F1 pundit claims Red Bull have ‘broken’ Perez - and pinpoints when it happened
Perez heads into the summer break a staggering 125 points behind Verstappen after the Dutchman completed a comeback victory from sixth on the grid at the Belgian Grand Prix.
Verstappen rapidly hunted down and passed early race-leader Perez by Lap 17, before opening up a huge 22-second lead over the Mexican as he cruised to an eighth win on the bounce.
Former F1 driver Chandhok thinks Perez has not recovered from being beaten by Verstappen at the Miami Grand Prix, despite starting on pole, eight places ahead of his teammate.
"I will say the only other thing they appear to have broken is their second driver in some ways," he told the Sky Sports F1 podcast.
"At the start of the year, I go back to the drive he put in, in Jeddah, but more importantly in Baku.
"Crofty [Sky Sports commentator, David Croft] and I were in the commentary box there saying he would have overtaken Max, let alone the strategy, he would have overtaken Max on track and won that race.
"And it was a proper convincing performance, admittedly at one of his strongest circuits on the calendar. But ever since he got overtaken on whatever it was, lap 41 [48] in Miami – it's just gone away from him.
"And you know, I look at what happened even at the weekend at Spa. Max got ahead of him and he put 22 seconds on him in 27 laps.
“That’s a big chunk of performance to put around a track where they are spending a lot of time at full throttle driving around in a straight line, essentially.”

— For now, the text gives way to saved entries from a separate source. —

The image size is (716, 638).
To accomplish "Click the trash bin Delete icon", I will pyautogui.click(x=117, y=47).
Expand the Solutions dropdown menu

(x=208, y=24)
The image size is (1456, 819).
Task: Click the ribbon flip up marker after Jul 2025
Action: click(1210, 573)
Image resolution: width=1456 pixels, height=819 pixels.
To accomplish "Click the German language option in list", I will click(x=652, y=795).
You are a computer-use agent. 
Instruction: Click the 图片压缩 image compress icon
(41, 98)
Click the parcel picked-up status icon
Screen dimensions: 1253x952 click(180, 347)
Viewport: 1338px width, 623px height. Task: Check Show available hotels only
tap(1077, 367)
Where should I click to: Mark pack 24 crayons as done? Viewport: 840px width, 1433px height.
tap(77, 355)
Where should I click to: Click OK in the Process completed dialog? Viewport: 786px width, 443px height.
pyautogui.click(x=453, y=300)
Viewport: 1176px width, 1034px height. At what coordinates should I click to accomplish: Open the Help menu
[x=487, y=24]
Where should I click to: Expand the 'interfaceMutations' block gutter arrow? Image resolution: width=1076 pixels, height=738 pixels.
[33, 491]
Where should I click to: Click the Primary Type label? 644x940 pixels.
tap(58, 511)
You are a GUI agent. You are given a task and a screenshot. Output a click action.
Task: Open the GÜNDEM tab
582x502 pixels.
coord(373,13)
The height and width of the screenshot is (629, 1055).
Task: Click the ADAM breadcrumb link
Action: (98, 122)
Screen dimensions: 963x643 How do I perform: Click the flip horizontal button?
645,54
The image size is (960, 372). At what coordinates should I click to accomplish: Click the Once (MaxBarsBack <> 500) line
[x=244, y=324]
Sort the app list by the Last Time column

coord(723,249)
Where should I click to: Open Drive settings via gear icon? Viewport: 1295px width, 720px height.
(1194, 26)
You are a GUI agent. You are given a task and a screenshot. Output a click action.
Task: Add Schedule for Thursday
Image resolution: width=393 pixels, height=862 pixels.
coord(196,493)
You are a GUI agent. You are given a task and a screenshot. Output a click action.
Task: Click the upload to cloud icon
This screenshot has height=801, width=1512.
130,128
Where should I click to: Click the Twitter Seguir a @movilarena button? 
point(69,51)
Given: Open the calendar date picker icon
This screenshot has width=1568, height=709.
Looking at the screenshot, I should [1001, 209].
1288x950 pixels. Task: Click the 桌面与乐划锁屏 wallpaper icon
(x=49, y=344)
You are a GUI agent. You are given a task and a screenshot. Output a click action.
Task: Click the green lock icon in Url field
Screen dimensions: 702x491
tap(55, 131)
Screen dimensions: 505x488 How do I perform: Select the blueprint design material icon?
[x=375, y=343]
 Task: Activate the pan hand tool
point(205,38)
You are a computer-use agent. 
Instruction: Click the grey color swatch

Chandhok added: “To me, that is the cause of concern, the only cause of concern, in the Red Bull camp.
“Is this the fourth teammate that Max has potentially broken? Who can they have alongside him?
“Or do they just say, ‘you know what, we don’t really need anyone to be challenging him, we’re happy for somebody to be half a second off the pace because our car is good enough for Max to be able to deliver at that level’”.
Red Bull’s Helmut Marko recently said Perez had finally “woken up” from his dream of becoming an F1 world champion.
And Sky Sports F1 commentator David Croft thinks Perez needs to accept his place at Red Bull.
“I tend to agree with Helmut Marko on this one, whereby Sergio’s troubles started when he thought he could be a world champion and he thought he could win the world championship,” Croft said.
“Miami, he was six points off Max starting on pole and I think that broke him a little bit. And I think the very next time in Monaco, where he crashed in Q1, absolutely broke Checo.
“I think if he returns after the summer break happy to accept that he’s playing second-fiddle to Max Verstappen, happy to accept that second is what Red Bull need him to do, happy to accept that’s a good place to be and better than 18 other drivers on the grid, Checo will be absolutely fine.
“But if he harbours ambitions to be better than Max Verstappen at the moment, and to beat Max Verstappen, he probably needs to be putting a bit more effort into it.”